Village in Uttar Pradesh, India

Rudau Paharpur is a village in Tundla block of Firozabad district, Uttar Pradesh. As of 2011, it has a population of 9,268, in 1,454 households.

== Demographics ==
As of 2011, Rudau Paharpur had a population of 9,268, in 1,454 households. This population was 53.6% male (4,971) and 46.4% female (4,297). The 0-6 age group numbered 1,407 (726 male and 681 female), making up 15.2% of the total population. 3,416 residents were members of Scheduled Castes, or 36.9% of the total.

The 1981 census recorded Rudau Paharpur (as "Rudhau Paharpur") as having a population of 4,683 people (2,612 male and 2,071 female), in 703 households and 690 physical houses. It was then counted as part of Kotla block.

The 1961 census recorded Rudau Paharpur as comprising 5 hamlets, with a total population of 1,623 people (888 male and 735 female), in 252 households and 209 physical houses.
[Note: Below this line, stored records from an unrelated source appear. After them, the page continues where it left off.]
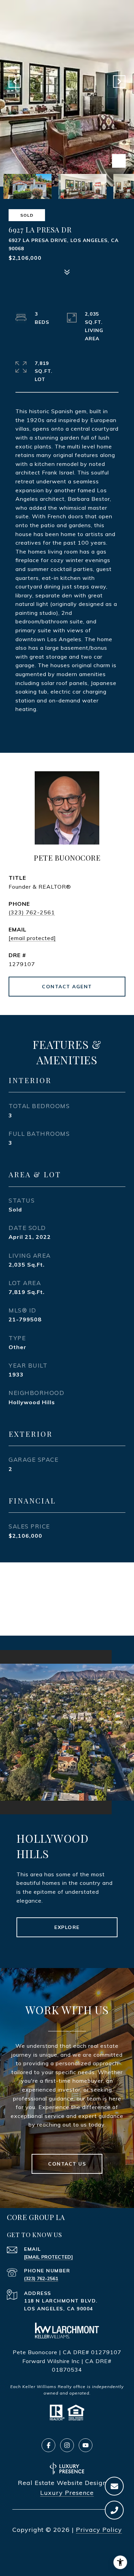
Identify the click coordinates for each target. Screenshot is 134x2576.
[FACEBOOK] (48, 2445)
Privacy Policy (99, 2530)
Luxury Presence (67, 2493)
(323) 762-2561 (32, 912)
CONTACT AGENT (67, 987)
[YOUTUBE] (85, 2445)
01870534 (67, 2369)
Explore (67, 1927)
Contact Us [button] (67, 2164)
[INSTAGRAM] (67, 2445)
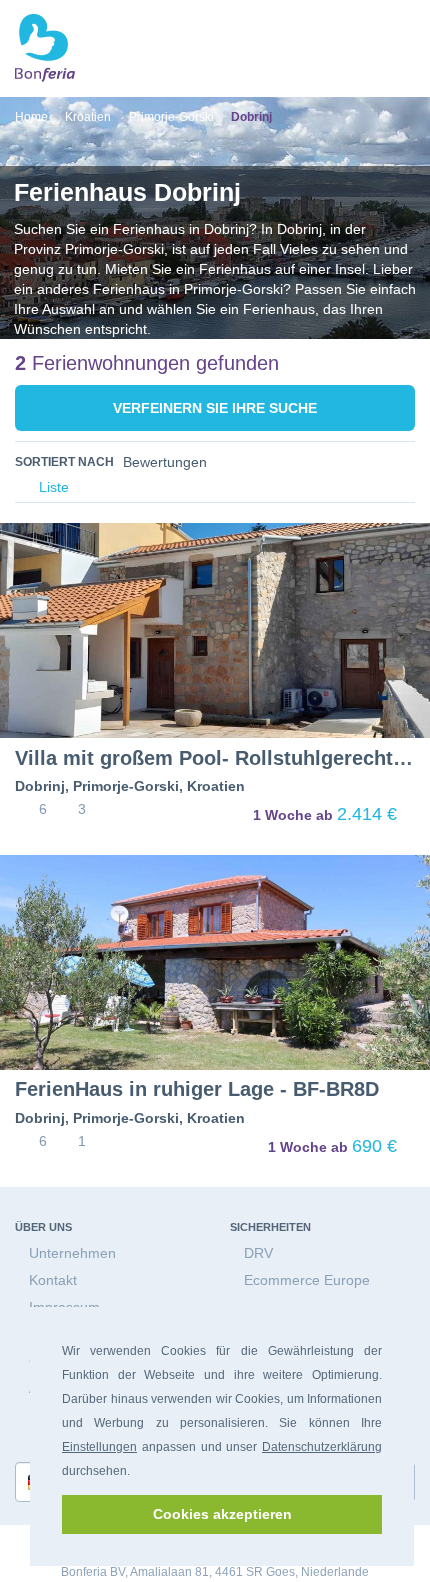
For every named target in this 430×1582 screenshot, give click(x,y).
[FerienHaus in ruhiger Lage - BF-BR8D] (215, 962)
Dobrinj (40, 786)
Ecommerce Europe (307, 1280)
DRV (258, 1253)
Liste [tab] (52, 487)
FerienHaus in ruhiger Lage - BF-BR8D (197, 1089)
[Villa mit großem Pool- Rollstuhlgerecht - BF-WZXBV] (215, 630)
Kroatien (216, 786)
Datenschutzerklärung (322, 1447)
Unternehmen (72, 1253)
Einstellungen (99, 1447)
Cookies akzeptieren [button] (222, 1514)
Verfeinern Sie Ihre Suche (215, 408)
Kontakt (53, 1280)
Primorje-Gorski (126, 786)
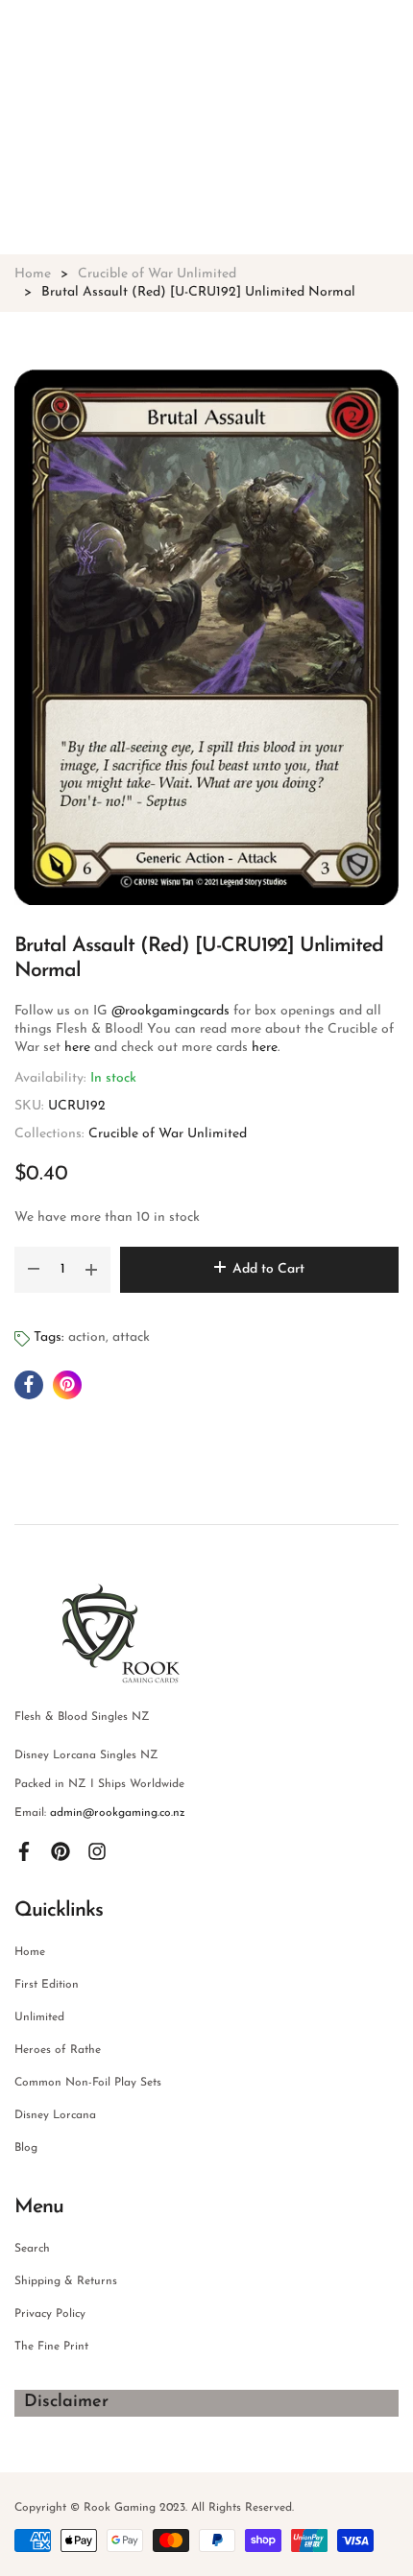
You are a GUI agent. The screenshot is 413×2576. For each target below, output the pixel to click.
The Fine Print (51, 2346)
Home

The area of the village was given as 899 acres and it had a medical practitioner at that point. It was then counted as part of Kotla block.

== Infrastructure ==
As of 2011, Rudau Paharpur had 3 primary schools and 1 veterinary hospital but no dedicated healthcare facilities for humans. Drinking water was provided by tap and hand pump; there were no public toilets. The village had a sub post office but no public library; there was at least some access to electricity for all purposes. Streets were made of both kachcha and pakka materials.